2024-01-17 14:44:33
Analysts and sources from the oil sector considered that Saudi Arabia’s reduction in official selling prices for crude oil to Asia reflects weak fundamentals of supply and demand.
According to the sources, this does not indicate an imminent shift in the policy of the OPEC+ group or a struggle for market share.
On January 7, Saudi Arabia reduced the official selling price of Arab Light crude for February to Asia to the lowest level in 27 months.
Asia is the largest market for the Kingdom because it buys the largest amount of Saudi crude.
The reduction raised concerns in the market regarding demand in the region and the world, and led to a decline in Brent crude futures by three percent on January 8.
For some observers, the price adjustment revived memories of the Saudi policy shift in March 2020 and November 2014, when the Kingdom lowered prices and raised production in an attempt to increase its market share.
Analysts and sources in the sector stated that the reduction this time brought the price of Saudi crude in line with the price of its counterpart from other producers. Saudi Arabia continued to raise the price for five consecutive months until November 2023.
“We do not see the recent cut as an indication of an imminent shift, but on the other hand, it keeps prices largely in line with other global crude types, reflecting the weakness of the oil market,” said Helima Croft of RBC Capital Markets.
The Saudi Ministry of Energy did not respond to a request for comment.
Crude supplies rose because increased production from countries that are not members of the Organization of the Petroleum Exporting Countries (OPEC), such as Brazil and the United States, limited the impact of Saudi Arabia and its allies in OPEC reducing production.
The OPEC member UAE has been working to increase exports of the main Murban crude to Abu Dhabi since the beginning of 2024, which has boosted excess production of other types of light, low-sulphur crude from countries including OPEC member Nigeria, and from the United States, Brazil and Angola, which withdrew from OPEC at the beginning of the year.
Kpler data shows that crude shipments from Iran, which is exempt from OPEC production cuts, averaged one million barrels per day to Asia in December, three times the rate of the same month the previous year.

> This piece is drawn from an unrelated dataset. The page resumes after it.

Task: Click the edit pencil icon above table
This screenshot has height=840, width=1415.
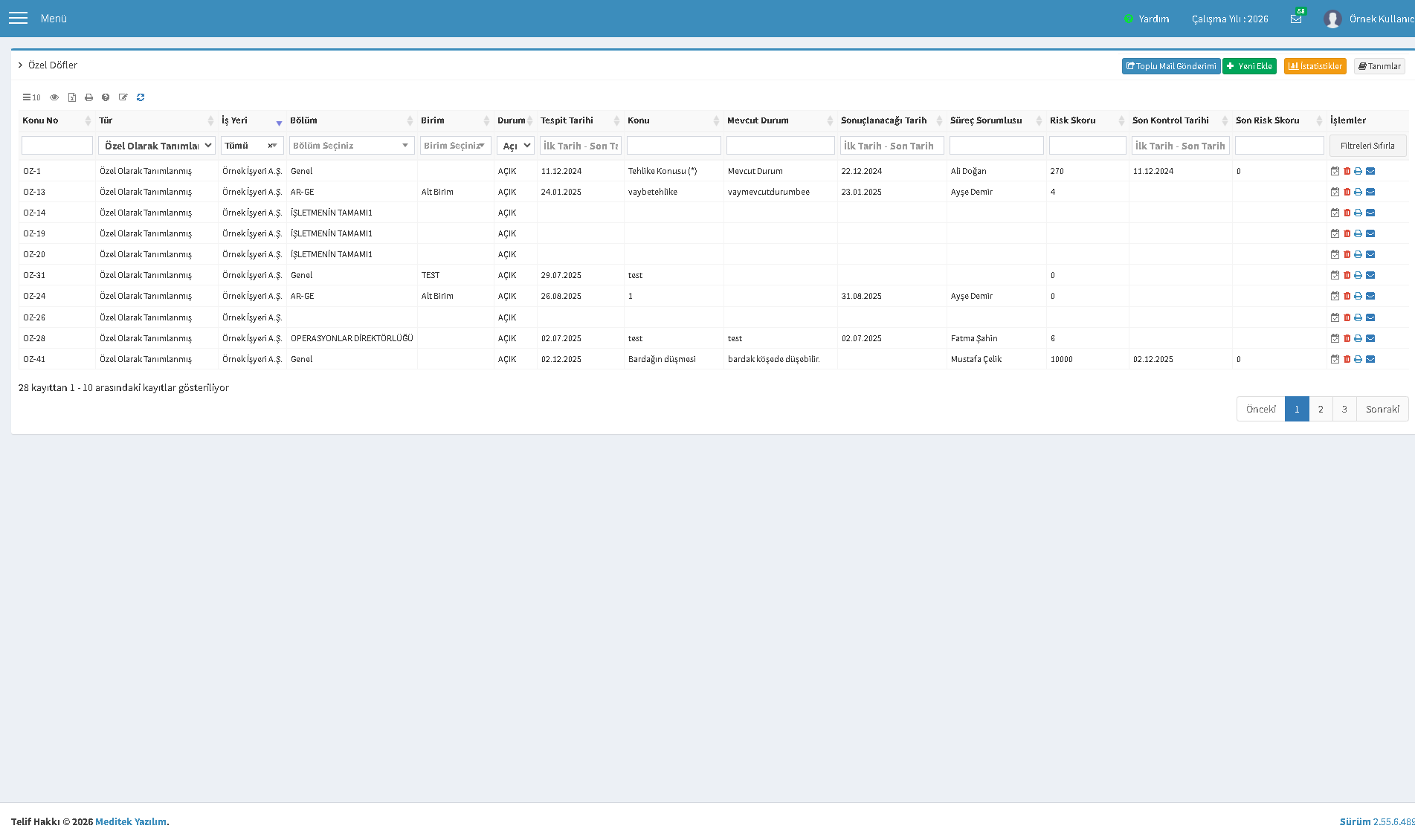Action: [123, 97]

Gary Ross, CEO of Black Gold Investors, a veteran OPEC watcher, said Saudi Arabia’s price cuts were in response to market changes such as a lower spot premium for crude for later delivery and weak refining margins.
“They need to improve competitiveness,” he added.
Another OPEC observer, who requested that his name not be published because he is not authorized to speak publicly, said that it was a mistake to consider the price cuts an indication of an imminent struggle for market shares.
He said that prices returned to their normal levels following they were exaggerated.
No shift in policy
The OPEC+ alliance, which includes OPEC and its allies, will conduct an additional production cut in the first quarter of 2024, bringing the total amount of reduction to regarding six million barrels per day, and a committee of ministers will meet on February 1 to review the market.
An OPEC+ source said the meeting is not expected to change policy.
The OPEC+ agreement ended in March 2020 following Moscow refused to support further cuts in oil production to deal with the impact of Covid-19 on demand. Saudi Arabia responded to Russia’s refusal by increasing its production and reducing official selling prices.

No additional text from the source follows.